La nausée s'empara du jeune homme qui se redressa aussitôt sur son transat, rouge de colère.
- NE ME REGARDE PAS AVEC CET AIR DE DEPRAVE !
Sanji savait pourtant qu'il s'agissait bien de lui et non pas de Nami ! Alors pourquoi il bavait comme un chien devant un os ?! Derrière le cuisinier, Robin essaya de cacher son rire derrière sa main de façon discrète, mais Zoro le capta sans mal. Il lui lança une œillade courroucée, chargée d'incompréhension, auquel elle répondit par un discret signe en direction de sa poitrine. L'épéiste fronça les sourcils, ne voyant pas où elle voulait en venir, puis il baissa les yeux vers son propre décolleté, pour constater que ses seins débordaient un peu trop de son débardeur. Nami allait le tuer si elle le voyait exposer ses formes à la vue de tous !
Aussitôt, ses deux bras se refermèrent devant sa poitrine, d'un geste qui n'avait rien de masculin, pour la protéger du regard libidineux de son nakama. Son visage et la pointe de ses oreilles étaient en feu, alors que Zoro réalisait qu'il était devenu l'objet des fantasmes du blond.
- DEGAGE DE LA, ERO-COOK ! s'écria-t-il d'une voix bien plus aigüe.
- OUI NAM… MARIM… ZORO-CHAN !
Le jeune homme au corps de femme se sentit devenir livide à l'entente du ton mielleux ainsi que du surnom. Il bondit sur ses pieds, tout en maintenant ses bras croisés autour de ses épaules.

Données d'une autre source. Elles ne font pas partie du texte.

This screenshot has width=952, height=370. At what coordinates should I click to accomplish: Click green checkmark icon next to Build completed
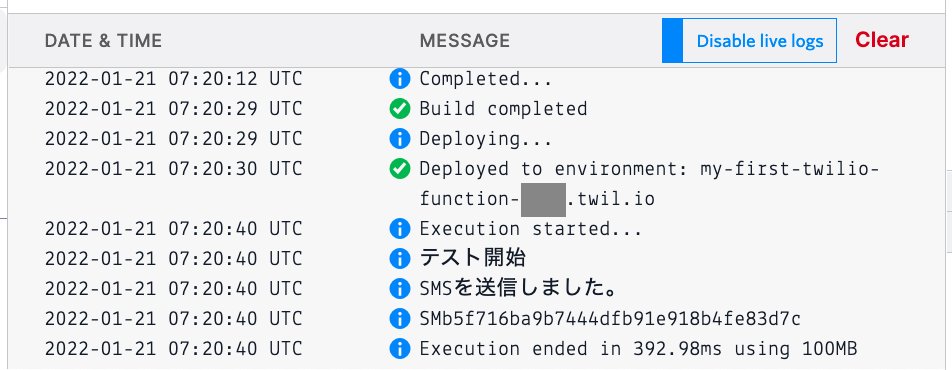[x=399, y=109]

- NE M'APPELLE PAS COMME CA !
- Ou.. oui Zoro-ch…eu Marim…
D'ailleurs, le cuisinier fit une drôle de tête après avoir prononcé cela. Les expressions se bousculèrent sur son visage, passant de l'adoration au dégoût, dans une succession de grimaces grotesques, comme s'il était pris de convulsions. Il déposa le verre de jus de fruit maladroitement, entre deux spasmes, puis s'empressa de s'éclipser dans une démarche saccadée. Est-ce qu'il venait de faire buguer le pervers de cuisto ? Ça en avait tout l'air. Mais Zoro n'en tira aucune satisfaction, car l'expérience avait été des plus déplaisante.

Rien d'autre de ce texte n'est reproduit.